A Estória do Carro
Em uma recepção onde amigos confraternizavam, regados a álcool e a tabaco, a conversa fluía conforme o estado eufórico dos presentes. Entre um tema e outro, eis que Jorge, um típico freqüentador desse tipo de evento, resolveu expor um caso, que salientou ser no mínimo pitoresco.
— Fazem alguns anos, não saberia precisar quantos exatamente, mas não são muitos, estive com amigos, não entre os que aqui estão. Resolvemos aproveitar um local paradisíaco que fica não muito distante daqui, paisagem com belas cachoeiras. Na época, estação de calor, o verão no auge, aproveitamos as férias para essa aventura.
Todos escutavam com bastante atenção, mesmo com a música alta que ao fundo se fazia valer no grito. Na paisagem de fundo, uma churrasqueira com carne já não mais prestigiada, um cão pequeno deitado com ar indiferente.
— O fato é que ficamos por lá alguns dias, um final de semana inteiro, bebemos, farreamos, alguns aproveitaram a cannabis, até que chegou o dia de voltarmos para nossa realidade cotidiana. Éramos cinco, ocupando todos os lugares que o carro comportava. Estávamos na estrada, ouvindo o som de um toca-fitas, quando estourou um dos pneus. Saímos do carro em desespero, averiguamos que o proprietário do veículo, Jonas. Não sei se conhecem, já esteve em vários eventos em minha casa. Bem, o Jonas não tinha estepe, saiu sem verificar os itens.
— Nesse momento surgiram diversos comentários.
— Que idiota!
— Mas e aí? O que fizeram??
— Então. Fomos em velocidade reduzida, quando avistamos uma borracharia, dessas que encontramos em beira de asfalto. Encostamos o carro e explicamos a situação ao borracheiro. Quando o sujeito foi providenciar um pneu, nos demos conta que havíamos gastado todo o dinheiro na diversão do final de semana. Ocorreu um momento de preocupação, quase desespero. Dúvidas sobre o que fazer. Resolvemos apelar para a sinceridade, contamos que ocorreu o incidente de estarmos sem dinheiro, que deixaríamos até documentação se fosse necessário, mas que precisávamos voltar de qualquer jeito. Pela situação, as expressões desesperadas, o borracheiro acabou deixando que levássemos o pneu, desde que nos comprometêssemos a retornar em outra ocasião e saudar a dívida.

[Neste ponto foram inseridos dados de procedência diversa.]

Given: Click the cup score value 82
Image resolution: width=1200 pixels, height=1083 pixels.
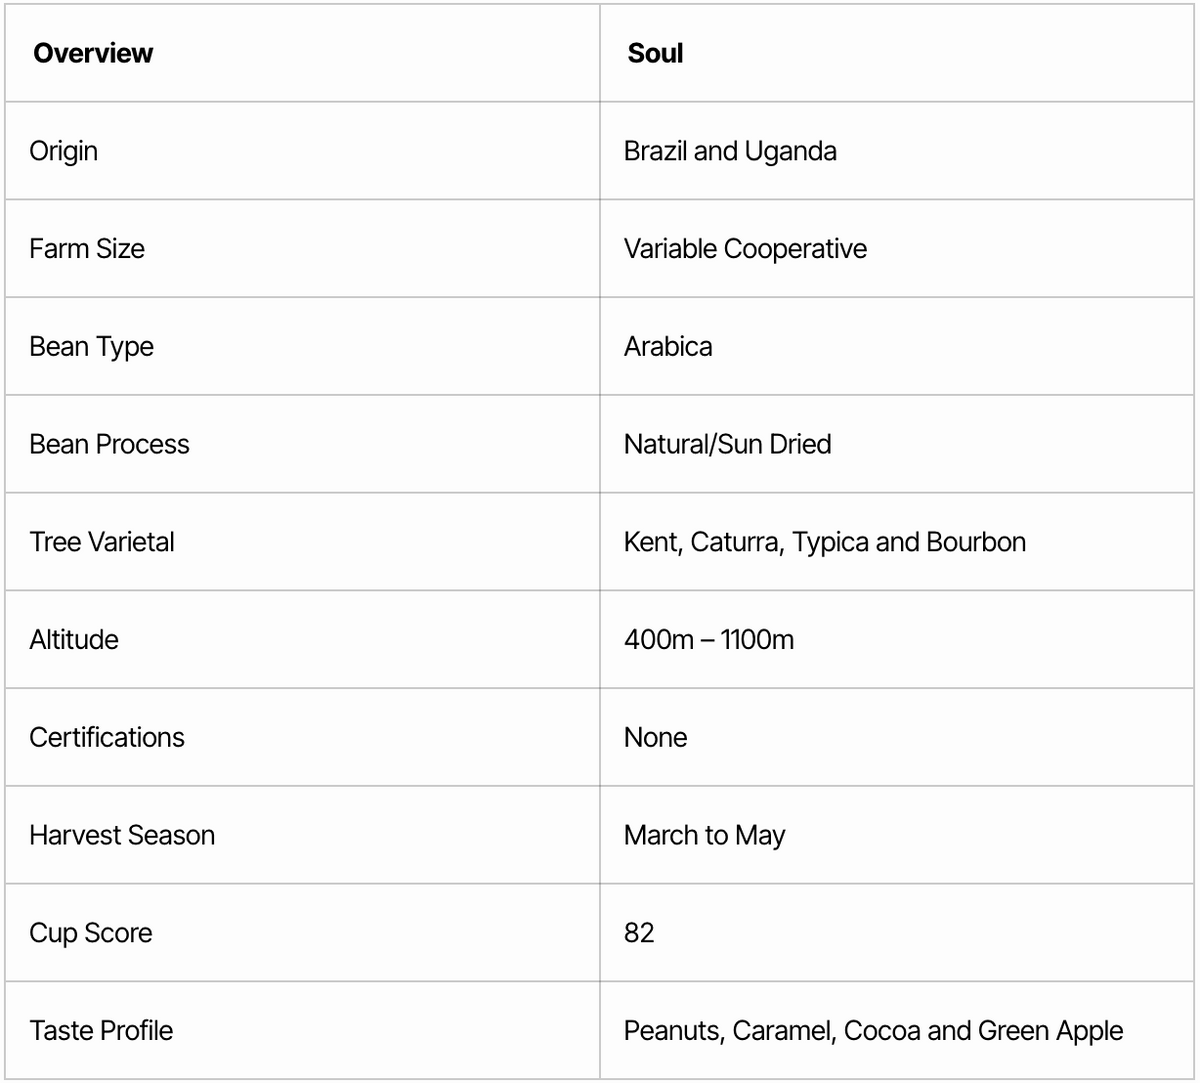Looking at the screenshot, I should point(639,933).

No instante seguinte ocorreram risadas, exclamações, os amigos presentes começaram a troçar com Jorge, dizendo que nunca souberam de um borracheiro tão solícito. Henrique ainda completou:
— Já ouvi estória de pescador, mas essa aí.
Nesse momento, Jorge disse que precisavam prestar atenção que ainda não havia acabado o relato, fez ar grave e prosseguiu.
— Seguíamos a viagem aliviados, desejando chegar logo em nossas casas, até pelo cansaço causado durante o exagero físico do final de semana. Quando, mais uma vez, Jonas chama a atenção. Disse que o carro estava sem combustível, o velocímetro acusava, a luz da reserva era sinal luminoso.
Nesse momento os atentos ouvintes mais uma vez se manifestaram.
— Esse Jonas, uma vez burro, sempre burro.
— Nunca vi sujeito mais idiota. — Comentou Alfredo.
— Mas escutem. Quando estávamos desesperançosos, avistamos um posto de gasolina, foi a conta de chegar até o local. Paramos o carro, todos descemos com ar depressivo, chamamos o frentista, que prontamente trouxe o gerente. Imploramos, contamos todo o ocorrido, condoídos com nossa situação, abasteceram o tanque de gasolina, pedindo que depois retornássemos e levássemos o valor para saudar a dívida.
Foi quando os amigos gritaram, riram em demasia, chegando ao deboche.
— A do borracheiro já estava difícil de engolir, agora essa do posto de gasolina é pior.
— Juro que é verdade, pergunte ao Jonas ou qualquer dos outros que foram conosco.
— Que lorota, Jorge, deve ser a bebida, ou o que fumaram naquele final de semana que fez imaginarem isso. Comentou entre risos o Onofre.
Foi quando Henrique, olhando para Emílio, que estava calado desde o início do relato, no canto esquerdo da cobertura onde se encontravam, perguntou:
— O que acha dessa lorota Emílio, já que ficou calado o tempo todo, deve ter conseguido observar algo que passou despercebido a nós, até pela sua forma analítica de proceder em discussões?
Emílio, com um olhar perdido no céu de noite estrelada, ficou ainda em pausa por alguns segundos, depois manifestou-se:
— A tecnologia sempre me surpreende, coisa mais fantástica um carro movido a pena.